▶ [Required work]:
Output exactly the lines from the one containing "You are a GUI" through the final line of the entries below, both included, and skip the pictures.

-------------------------

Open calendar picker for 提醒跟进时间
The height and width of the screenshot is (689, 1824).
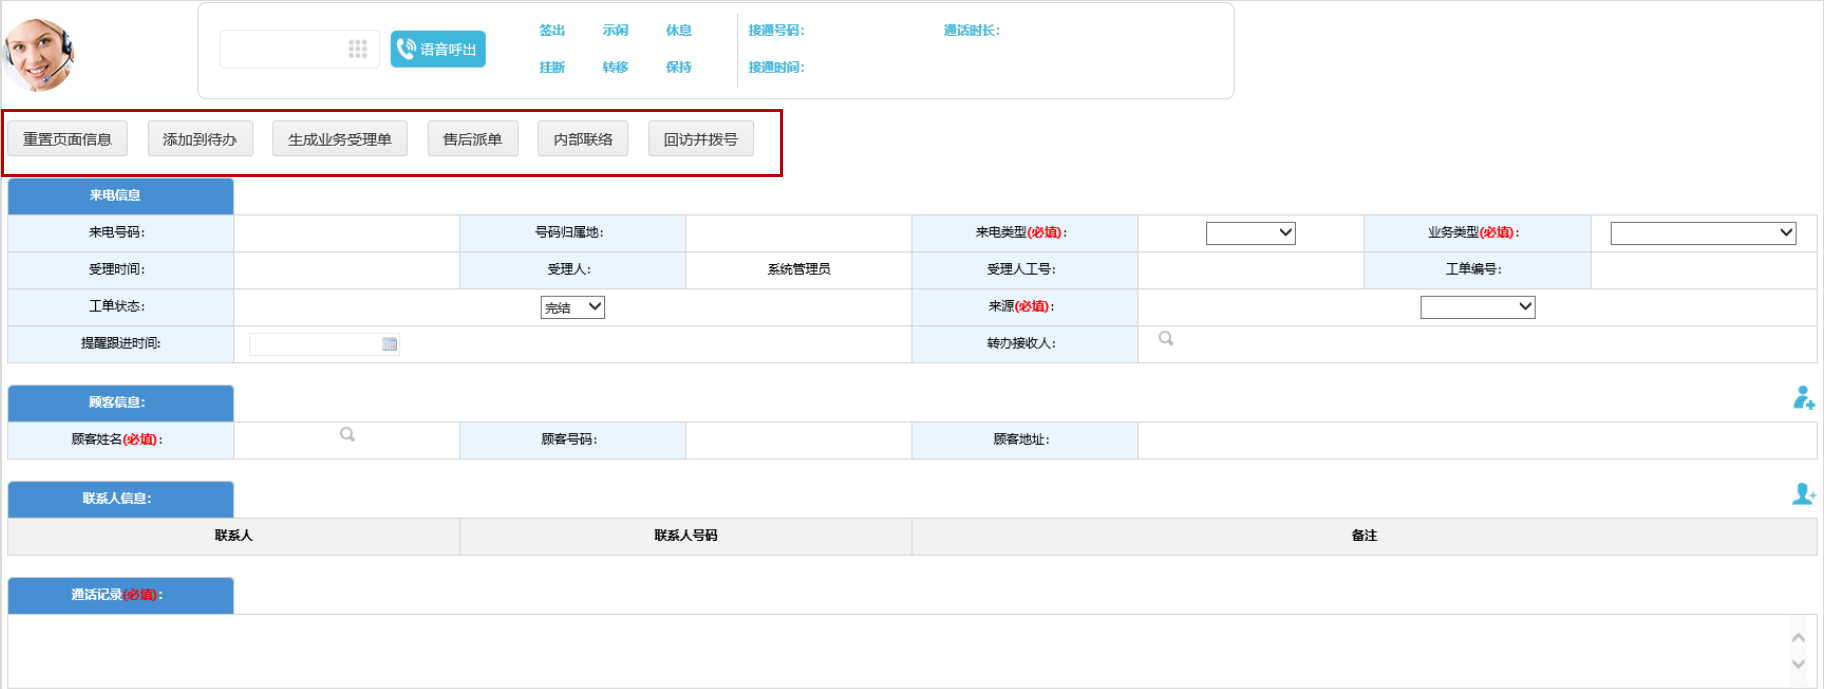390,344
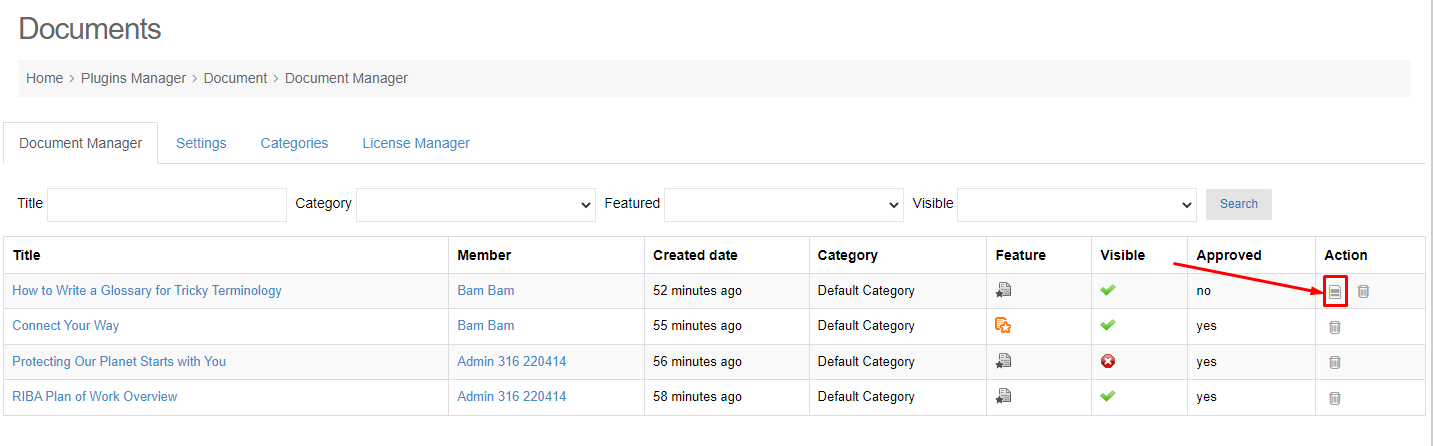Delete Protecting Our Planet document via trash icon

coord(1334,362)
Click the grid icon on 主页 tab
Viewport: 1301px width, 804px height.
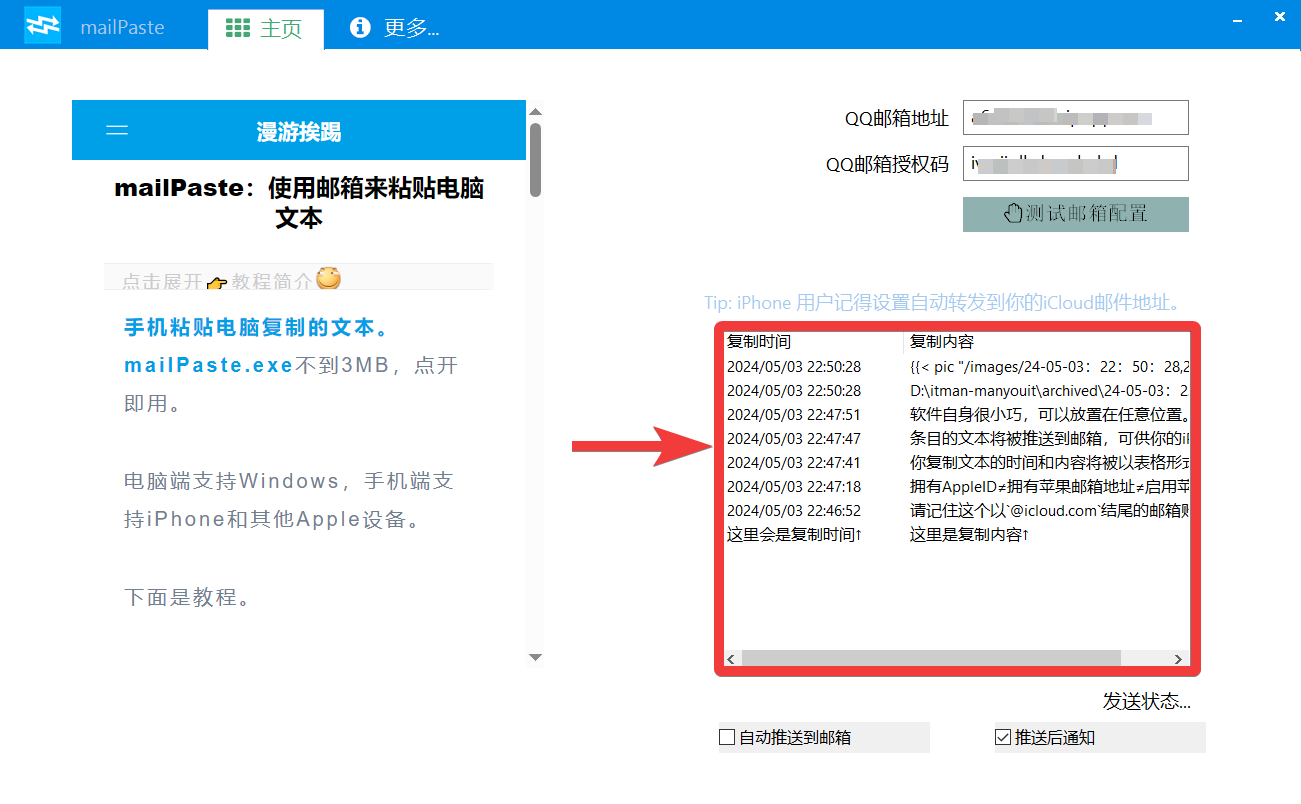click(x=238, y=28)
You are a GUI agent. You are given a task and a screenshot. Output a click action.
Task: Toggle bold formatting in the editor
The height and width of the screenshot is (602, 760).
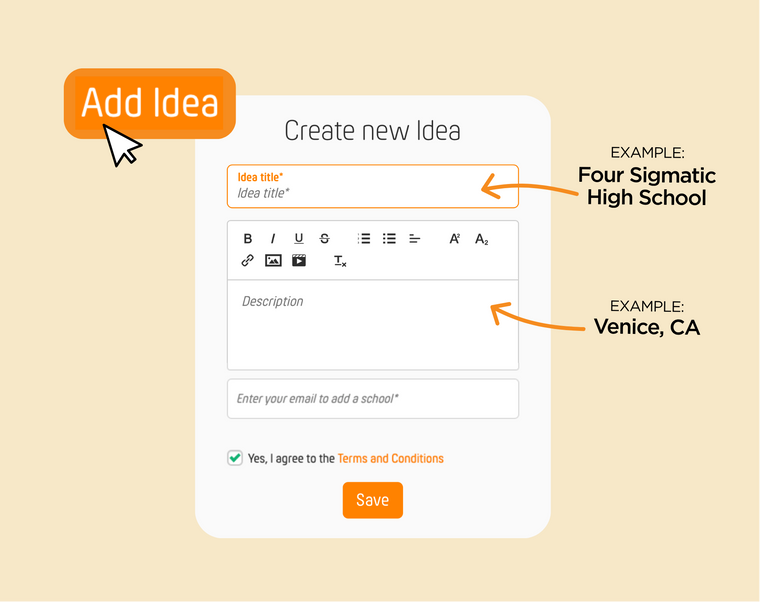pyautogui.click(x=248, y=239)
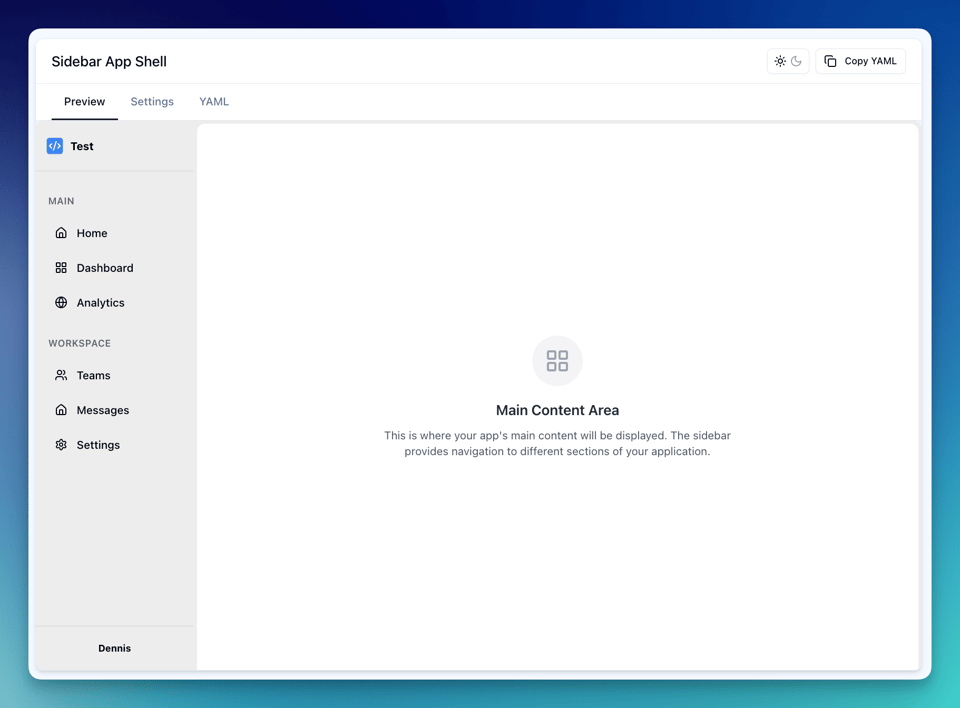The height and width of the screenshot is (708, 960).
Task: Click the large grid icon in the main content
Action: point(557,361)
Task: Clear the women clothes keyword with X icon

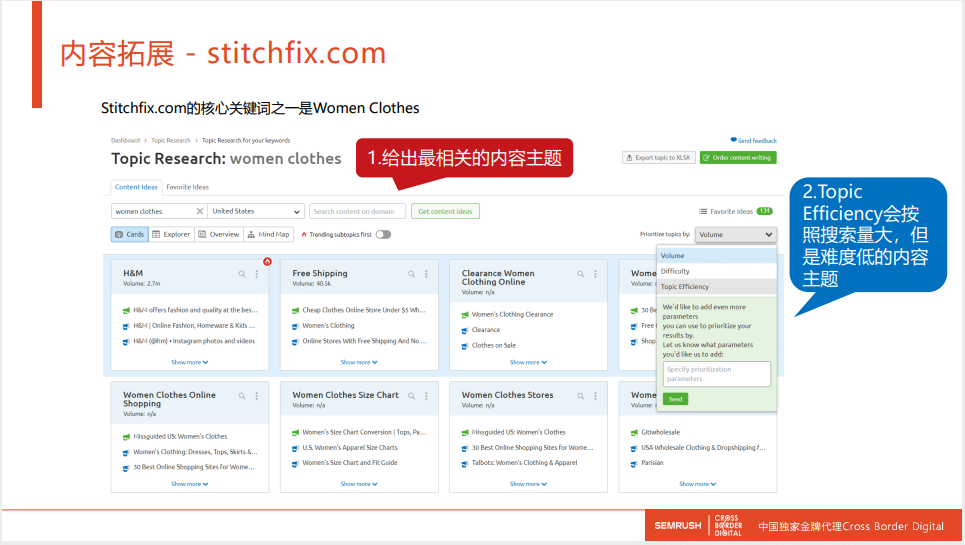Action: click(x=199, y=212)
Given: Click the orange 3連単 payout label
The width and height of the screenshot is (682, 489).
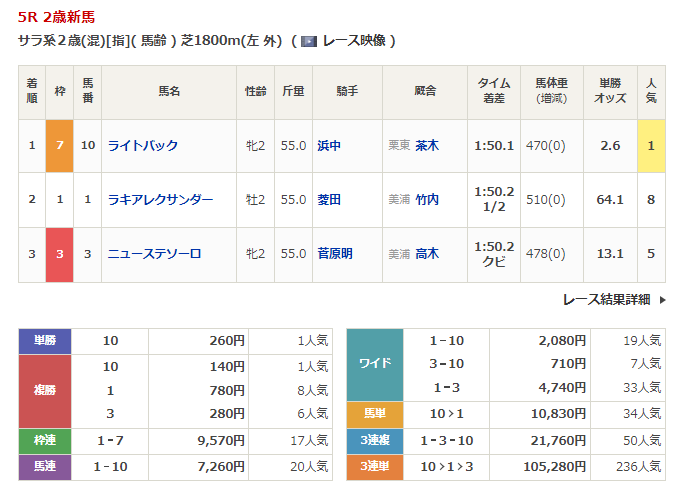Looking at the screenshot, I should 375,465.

-------------------------

▶ [Exercise answer]:
You are a GUI agent. You are given a task and a screenshot. Output a click action.
Task: Toggle bold formatting in the editor
The height and width of the screenshot is (602, 760).
pyautogui.click(x=248, y=239)
The height and width of the screenshot is (708, 960).
Task: Click the large grid icon in the main content
Action: point(557,361)
Task: Clear the women clothes keyword with X icon

Action: click(x=199, y=212)
Given: Click the orange 3連単 payout label
The width and height of the screenshot is (682, 489).
Looking at the screenshot, I should 375,465.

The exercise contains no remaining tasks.